Task item:
Among the records, find the lines that hold the string "table" and return them.

++++ Data section

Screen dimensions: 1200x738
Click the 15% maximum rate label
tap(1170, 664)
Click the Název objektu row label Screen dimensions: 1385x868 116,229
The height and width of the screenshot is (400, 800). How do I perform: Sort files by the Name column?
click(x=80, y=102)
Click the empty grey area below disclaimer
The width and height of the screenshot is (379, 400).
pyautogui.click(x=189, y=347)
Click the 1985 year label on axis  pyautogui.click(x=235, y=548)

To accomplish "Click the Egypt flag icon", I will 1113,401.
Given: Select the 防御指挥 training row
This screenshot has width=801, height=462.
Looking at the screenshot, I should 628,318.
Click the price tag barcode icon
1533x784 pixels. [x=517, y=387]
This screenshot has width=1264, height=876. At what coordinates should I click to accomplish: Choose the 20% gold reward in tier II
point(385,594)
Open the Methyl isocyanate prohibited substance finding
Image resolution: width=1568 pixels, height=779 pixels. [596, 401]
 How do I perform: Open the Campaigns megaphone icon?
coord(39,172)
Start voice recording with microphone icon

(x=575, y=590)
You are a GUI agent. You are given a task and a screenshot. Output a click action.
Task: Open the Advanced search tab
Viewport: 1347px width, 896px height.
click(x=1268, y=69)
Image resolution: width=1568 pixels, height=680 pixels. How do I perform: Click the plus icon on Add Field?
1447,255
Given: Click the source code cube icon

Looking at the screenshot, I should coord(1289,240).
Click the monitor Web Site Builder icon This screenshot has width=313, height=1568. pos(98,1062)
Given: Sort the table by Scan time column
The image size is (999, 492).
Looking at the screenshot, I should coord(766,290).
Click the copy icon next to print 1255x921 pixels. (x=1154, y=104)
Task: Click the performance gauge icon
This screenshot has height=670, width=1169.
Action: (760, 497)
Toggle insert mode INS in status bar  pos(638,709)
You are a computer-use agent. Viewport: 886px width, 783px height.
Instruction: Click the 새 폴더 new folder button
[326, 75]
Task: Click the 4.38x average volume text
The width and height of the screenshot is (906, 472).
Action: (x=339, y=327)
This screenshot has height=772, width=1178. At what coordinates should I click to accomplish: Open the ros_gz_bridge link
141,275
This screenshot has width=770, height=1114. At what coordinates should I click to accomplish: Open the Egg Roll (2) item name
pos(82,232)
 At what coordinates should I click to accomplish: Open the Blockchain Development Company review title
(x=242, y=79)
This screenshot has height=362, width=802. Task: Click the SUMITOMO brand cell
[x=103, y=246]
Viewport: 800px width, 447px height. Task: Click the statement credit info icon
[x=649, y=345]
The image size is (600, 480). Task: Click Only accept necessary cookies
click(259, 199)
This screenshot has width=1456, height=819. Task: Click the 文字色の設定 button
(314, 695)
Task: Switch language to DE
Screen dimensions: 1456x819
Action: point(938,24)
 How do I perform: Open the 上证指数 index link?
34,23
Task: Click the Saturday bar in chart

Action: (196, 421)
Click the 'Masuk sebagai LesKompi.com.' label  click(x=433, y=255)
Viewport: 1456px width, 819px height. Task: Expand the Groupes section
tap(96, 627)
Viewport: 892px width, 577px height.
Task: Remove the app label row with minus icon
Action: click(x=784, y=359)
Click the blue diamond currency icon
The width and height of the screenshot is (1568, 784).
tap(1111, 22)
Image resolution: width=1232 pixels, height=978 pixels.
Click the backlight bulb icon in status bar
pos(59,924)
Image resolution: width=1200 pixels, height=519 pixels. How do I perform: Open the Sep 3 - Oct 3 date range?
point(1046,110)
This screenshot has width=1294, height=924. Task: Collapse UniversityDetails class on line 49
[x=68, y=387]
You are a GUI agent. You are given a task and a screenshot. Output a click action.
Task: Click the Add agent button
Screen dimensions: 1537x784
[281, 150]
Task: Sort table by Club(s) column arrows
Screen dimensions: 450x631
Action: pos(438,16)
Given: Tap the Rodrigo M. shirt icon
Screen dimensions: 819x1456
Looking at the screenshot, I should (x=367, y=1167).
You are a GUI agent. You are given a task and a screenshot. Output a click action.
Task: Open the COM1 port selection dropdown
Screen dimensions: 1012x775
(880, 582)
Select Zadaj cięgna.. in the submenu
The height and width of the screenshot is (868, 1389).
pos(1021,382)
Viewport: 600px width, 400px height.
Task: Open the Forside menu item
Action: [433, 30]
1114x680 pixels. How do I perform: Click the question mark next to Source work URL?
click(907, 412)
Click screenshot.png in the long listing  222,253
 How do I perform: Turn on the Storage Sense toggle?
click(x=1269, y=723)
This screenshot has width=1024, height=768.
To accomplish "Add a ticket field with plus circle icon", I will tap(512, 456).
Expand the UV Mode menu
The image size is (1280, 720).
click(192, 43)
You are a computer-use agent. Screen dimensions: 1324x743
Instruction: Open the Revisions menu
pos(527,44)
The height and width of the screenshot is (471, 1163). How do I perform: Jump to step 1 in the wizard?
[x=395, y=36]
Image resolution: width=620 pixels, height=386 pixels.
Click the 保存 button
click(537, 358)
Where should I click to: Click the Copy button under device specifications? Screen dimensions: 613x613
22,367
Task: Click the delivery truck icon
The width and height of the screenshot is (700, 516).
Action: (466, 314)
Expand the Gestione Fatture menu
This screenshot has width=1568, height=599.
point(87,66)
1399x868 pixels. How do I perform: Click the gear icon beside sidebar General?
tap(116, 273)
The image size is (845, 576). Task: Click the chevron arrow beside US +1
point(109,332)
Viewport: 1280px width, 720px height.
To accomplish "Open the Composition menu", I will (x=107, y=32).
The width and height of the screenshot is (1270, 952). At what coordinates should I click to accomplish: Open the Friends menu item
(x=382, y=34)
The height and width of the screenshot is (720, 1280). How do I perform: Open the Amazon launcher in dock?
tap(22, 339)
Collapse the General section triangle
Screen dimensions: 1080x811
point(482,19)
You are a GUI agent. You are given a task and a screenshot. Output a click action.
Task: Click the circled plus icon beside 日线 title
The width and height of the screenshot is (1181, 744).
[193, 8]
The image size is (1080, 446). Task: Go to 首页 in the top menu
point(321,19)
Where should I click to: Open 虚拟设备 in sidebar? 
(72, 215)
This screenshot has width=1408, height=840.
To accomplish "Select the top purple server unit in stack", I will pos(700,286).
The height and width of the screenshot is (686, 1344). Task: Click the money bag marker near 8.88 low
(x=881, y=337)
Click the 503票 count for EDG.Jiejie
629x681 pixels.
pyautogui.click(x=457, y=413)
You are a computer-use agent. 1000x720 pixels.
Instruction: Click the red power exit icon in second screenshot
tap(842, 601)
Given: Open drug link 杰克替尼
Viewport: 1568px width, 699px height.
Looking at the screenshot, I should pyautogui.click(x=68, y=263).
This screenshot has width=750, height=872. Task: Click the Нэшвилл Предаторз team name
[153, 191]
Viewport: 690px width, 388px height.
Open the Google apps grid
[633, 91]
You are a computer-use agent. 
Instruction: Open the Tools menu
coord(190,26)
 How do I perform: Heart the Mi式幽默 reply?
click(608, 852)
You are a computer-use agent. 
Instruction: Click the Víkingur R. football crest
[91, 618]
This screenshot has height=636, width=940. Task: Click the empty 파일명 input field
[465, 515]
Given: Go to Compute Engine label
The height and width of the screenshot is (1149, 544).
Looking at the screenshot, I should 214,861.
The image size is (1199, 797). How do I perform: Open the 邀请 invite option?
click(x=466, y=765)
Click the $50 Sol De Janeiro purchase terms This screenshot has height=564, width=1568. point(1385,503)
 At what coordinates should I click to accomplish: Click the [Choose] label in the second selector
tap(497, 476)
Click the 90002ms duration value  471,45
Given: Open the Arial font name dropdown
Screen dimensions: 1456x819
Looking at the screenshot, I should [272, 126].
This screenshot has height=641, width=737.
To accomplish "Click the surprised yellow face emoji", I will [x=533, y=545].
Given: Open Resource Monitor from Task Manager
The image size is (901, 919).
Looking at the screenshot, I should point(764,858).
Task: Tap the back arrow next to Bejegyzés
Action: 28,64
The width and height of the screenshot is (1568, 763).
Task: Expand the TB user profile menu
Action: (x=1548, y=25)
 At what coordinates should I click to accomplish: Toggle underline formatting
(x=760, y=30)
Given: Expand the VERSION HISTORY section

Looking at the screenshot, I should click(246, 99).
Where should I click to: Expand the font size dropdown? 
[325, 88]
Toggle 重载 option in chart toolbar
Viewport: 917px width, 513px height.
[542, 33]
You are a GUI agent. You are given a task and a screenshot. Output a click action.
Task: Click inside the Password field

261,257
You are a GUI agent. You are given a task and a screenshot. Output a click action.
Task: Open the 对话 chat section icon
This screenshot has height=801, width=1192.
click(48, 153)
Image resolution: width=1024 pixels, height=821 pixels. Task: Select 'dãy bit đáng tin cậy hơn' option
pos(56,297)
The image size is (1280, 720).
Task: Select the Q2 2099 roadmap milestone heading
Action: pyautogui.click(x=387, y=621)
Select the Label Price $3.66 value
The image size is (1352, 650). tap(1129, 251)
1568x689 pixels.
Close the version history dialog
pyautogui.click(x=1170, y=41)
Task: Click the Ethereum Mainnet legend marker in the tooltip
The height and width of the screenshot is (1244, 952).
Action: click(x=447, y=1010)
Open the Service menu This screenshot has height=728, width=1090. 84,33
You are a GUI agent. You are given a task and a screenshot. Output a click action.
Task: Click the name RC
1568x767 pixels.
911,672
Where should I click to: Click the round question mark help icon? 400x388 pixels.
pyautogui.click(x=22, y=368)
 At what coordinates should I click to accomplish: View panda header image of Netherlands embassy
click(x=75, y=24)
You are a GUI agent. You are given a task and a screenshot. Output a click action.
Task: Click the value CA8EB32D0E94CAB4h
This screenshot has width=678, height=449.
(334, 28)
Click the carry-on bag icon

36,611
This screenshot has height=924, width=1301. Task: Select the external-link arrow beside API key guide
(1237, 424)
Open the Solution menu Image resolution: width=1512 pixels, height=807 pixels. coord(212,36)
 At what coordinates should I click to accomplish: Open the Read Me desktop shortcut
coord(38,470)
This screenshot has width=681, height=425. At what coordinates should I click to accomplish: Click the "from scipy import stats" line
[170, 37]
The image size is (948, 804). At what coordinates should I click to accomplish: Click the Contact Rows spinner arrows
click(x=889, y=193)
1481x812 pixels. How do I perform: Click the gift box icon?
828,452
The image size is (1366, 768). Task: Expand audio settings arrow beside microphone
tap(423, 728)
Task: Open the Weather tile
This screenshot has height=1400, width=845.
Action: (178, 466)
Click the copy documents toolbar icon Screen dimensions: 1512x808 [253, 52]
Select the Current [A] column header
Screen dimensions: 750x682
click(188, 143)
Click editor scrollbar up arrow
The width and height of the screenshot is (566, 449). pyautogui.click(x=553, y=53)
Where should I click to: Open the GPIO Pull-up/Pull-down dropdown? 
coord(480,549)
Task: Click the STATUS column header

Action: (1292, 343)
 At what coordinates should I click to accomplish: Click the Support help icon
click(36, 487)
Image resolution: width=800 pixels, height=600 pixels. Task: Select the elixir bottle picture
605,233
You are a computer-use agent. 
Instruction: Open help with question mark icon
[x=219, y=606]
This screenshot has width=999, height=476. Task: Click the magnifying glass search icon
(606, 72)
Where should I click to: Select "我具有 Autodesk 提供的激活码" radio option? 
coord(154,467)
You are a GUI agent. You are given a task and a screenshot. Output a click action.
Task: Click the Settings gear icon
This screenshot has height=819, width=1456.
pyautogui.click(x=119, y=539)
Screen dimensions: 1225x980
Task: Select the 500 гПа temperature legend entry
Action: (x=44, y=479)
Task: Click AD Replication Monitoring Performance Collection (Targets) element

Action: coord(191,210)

++++++++

Task response:
Given: Sort the table by Scan time column
Task: Sort table by Club(s) column arrows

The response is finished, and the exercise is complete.